▸ GIVEN INSTRUCTION
Turn the records from the start through the line containing "Action: pos(96,177)" into a JSON list of strings with one string per line, including both ends and omitting blank lines.

▸ SUPPLIED DATA

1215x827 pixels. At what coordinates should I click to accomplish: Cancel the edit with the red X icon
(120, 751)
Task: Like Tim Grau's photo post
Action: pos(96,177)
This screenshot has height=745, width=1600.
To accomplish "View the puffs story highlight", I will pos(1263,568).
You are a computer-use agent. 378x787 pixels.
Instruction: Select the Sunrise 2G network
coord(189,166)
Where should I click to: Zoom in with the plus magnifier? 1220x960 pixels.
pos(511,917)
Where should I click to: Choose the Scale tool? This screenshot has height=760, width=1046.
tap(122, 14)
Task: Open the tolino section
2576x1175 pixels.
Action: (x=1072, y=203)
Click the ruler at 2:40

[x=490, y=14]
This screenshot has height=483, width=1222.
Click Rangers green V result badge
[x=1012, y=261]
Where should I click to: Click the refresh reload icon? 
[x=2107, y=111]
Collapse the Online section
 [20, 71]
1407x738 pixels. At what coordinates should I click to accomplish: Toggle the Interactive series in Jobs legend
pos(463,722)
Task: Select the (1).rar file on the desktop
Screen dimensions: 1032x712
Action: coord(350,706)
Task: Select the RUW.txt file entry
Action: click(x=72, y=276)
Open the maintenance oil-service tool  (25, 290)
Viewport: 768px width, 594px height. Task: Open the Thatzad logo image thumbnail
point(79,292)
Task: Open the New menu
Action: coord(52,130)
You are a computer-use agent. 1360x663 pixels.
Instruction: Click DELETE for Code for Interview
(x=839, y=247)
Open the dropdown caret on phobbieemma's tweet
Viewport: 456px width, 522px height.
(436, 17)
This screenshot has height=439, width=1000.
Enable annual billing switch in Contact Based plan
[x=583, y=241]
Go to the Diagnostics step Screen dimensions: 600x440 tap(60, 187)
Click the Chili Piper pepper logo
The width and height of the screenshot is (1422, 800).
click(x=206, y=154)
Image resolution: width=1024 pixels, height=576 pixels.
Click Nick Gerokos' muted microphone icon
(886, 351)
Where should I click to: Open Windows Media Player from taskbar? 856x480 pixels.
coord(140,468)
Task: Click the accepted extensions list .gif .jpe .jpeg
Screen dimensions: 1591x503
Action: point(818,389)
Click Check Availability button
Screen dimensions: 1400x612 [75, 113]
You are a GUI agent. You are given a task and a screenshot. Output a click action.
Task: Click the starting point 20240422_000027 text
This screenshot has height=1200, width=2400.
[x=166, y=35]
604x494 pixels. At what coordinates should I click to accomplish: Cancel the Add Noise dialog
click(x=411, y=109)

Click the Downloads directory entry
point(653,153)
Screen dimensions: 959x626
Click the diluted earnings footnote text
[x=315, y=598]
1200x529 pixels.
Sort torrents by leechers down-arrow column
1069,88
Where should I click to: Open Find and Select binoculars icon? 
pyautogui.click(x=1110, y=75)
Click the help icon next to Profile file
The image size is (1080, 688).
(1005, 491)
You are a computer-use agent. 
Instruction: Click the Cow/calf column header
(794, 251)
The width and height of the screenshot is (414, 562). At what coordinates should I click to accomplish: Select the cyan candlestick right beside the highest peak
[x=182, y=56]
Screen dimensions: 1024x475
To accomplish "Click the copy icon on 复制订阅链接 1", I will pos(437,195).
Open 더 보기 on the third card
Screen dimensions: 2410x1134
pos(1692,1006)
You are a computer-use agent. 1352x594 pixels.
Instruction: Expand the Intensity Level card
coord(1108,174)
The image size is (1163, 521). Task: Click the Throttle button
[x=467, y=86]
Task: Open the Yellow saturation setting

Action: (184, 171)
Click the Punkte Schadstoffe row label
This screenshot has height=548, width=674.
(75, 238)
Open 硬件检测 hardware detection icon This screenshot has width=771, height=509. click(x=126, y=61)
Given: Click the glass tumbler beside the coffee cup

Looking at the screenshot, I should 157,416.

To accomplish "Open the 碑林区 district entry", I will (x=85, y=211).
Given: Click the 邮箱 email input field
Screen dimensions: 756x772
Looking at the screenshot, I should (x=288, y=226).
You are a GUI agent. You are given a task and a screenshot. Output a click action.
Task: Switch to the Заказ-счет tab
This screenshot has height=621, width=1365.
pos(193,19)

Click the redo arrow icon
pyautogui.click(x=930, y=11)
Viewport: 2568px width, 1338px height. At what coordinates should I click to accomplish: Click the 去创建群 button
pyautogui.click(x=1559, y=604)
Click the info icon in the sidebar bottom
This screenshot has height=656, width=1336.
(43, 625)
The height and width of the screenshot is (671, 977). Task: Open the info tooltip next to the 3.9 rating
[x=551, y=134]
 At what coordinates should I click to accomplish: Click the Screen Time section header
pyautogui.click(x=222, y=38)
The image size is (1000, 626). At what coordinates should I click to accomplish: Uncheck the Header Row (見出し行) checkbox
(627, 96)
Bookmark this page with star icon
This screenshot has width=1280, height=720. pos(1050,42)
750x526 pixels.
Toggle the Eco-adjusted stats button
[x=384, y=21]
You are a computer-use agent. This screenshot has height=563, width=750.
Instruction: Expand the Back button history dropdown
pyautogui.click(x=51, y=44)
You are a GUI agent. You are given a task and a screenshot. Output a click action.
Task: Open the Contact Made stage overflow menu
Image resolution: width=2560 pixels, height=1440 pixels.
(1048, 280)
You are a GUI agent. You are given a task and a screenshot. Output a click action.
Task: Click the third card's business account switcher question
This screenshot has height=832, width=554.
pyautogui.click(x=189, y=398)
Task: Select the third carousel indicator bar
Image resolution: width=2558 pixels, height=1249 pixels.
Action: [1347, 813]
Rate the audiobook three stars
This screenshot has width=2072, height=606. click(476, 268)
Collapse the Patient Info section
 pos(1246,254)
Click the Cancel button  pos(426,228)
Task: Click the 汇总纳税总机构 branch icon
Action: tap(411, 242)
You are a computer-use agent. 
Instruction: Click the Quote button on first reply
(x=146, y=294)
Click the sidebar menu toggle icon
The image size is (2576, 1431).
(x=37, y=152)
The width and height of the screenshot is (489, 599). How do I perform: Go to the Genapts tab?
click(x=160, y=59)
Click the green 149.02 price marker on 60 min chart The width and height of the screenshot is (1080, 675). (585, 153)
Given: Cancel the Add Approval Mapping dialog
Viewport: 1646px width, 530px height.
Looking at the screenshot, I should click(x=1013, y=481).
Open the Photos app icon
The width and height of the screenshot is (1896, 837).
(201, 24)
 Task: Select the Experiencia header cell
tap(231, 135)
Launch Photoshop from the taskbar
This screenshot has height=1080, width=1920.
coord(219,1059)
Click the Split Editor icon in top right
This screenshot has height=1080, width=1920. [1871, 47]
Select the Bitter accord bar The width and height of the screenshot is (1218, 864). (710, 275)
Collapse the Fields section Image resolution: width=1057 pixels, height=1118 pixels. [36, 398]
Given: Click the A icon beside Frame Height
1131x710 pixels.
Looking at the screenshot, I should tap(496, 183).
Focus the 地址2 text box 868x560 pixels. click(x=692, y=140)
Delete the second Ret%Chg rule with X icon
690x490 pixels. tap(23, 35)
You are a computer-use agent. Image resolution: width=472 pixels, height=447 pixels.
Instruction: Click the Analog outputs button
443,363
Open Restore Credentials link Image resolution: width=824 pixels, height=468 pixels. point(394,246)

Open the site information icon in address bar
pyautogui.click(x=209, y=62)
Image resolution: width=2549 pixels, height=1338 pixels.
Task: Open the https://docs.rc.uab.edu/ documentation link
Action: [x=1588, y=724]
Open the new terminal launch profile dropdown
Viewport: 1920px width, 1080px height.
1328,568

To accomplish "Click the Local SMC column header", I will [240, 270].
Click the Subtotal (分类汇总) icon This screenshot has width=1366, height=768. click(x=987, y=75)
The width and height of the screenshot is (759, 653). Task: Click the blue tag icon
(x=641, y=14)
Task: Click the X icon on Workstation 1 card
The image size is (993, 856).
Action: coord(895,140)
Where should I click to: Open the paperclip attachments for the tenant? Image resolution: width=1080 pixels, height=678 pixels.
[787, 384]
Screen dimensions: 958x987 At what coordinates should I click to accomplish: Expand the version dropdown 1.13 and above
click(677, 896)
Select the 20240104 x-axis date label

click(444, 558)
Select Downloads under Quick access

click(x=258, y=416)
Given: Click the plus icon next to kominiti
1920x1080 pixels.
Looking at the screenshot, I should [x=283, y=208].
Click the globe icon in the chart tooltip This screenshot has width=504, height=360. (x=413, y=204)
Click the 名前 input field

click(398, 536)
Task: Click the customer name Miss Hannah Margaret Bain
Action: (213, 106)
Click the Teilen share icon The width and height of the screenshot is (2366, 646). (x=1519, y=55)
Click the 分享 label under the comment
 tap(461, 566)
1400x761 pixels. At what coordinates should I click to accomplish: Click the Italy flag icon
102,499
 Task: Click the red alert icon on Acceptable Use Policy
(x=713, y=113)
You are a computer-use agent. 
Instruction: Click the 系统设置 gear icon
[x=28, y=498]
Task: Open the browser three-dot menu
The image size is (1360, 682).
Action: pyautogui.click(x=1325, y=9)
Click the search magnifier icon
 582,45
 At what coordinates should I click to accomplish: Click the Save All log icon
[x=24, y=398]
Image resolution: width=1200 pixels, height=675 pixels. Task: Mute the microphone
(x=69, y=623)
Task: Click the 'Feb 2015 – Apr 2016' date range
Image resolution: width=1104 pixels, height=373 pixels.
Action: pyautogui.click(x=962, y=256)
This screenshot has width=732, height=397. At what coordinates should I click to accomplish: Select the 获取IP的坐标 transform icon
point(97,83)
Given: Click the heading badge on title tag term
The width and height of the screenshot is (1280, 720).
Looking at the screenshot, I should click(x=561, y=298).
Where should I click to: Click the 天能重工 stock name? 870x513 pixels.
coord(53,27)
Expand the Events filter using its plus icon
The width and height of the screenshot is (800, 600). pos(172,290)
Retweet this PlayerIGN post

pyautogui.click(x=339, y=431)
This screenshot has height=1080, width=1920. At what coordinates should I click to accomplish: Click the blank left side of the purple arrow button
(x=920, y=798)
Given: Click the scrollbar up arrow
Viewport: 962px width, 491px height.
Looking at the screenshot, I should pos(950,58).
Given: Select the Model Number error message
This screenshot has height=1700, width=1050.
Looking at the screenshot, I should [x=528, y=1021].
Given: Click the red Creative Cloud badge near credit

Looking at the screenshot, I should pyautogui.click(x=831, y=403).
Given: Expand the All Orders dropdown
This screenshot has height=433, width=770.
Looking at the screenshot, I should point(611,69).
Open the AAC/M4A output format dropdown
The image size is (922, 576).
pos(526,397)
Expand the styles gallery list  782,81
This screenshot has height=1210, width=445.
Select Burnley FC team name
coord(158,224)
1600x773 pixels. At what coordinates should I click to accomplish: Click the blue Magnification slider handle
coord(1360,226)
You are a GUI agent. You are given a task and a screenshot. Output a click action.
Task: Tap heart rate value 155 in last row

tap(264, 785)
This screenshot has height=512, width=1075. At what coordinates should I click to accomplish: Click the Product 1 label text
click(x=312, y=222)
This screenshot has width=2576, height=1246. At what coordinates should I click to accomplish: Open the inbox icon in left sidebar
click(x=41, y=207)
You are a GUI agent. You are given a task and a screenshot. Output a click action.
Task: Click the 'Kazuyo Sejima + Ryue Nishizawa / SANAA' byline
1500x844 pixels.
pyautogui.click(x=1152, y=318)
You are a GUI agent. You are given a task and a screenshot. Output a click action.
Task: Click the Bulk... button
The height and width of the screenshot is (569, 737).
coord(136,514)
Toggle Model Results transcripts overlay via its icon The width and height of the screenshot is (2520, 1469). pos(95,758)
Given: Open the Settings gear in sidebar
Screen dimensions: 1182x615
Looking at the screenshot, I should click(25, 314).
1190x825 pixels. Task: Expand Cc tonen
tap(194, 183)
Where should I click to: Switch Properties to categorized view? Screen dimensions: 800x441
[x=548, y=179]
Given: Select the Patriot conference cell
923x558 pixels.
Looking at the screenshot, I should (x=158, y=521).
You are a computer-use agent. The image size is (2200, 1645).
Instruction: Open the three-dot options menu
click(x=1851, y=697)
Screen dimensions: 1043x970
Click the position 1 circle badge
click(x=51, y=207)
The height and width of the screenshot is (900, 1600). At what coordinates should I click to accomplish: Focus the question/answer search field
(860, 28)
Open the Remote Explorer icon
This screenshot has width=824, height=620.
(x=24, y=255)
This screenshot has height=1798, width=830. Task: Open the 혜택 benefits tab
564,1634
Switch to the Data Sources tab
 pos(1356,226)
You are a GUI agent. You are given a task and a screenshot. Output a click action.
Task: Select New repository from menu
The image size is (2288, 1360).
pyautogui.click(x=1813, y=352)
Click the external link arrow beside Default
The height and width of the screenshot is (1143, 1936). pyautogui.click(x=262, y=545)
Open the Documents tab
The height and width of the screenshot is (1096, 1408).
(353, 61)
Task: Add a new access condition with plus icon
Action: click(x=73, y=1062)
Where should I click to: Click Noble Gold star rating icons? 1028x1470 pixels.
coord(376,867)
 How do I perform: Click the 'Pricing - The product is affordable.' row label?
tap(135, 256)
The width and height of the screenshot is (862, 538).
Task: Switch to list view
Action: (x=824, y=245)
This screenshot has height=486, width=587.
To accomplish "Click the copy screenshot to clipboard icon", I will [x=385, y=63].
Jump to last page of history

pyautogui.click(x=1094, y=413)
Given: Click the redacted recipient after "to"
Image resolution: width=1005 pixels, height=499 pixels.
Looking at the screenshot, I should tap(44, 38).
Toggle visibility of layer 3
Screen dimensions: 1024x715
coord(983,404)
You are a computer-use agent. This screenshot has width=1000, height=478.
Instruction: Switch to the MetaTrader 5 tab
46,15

▸ RESULT FOR THIS TASK
[
  "1215x827 pixels. At what coordinates should I click to accomplish: Cancel the edit with the red X icon",
  "(120, 751)",
  "Task: Like Tim Grau's photo post",
  "Action: pos(96,177)"
]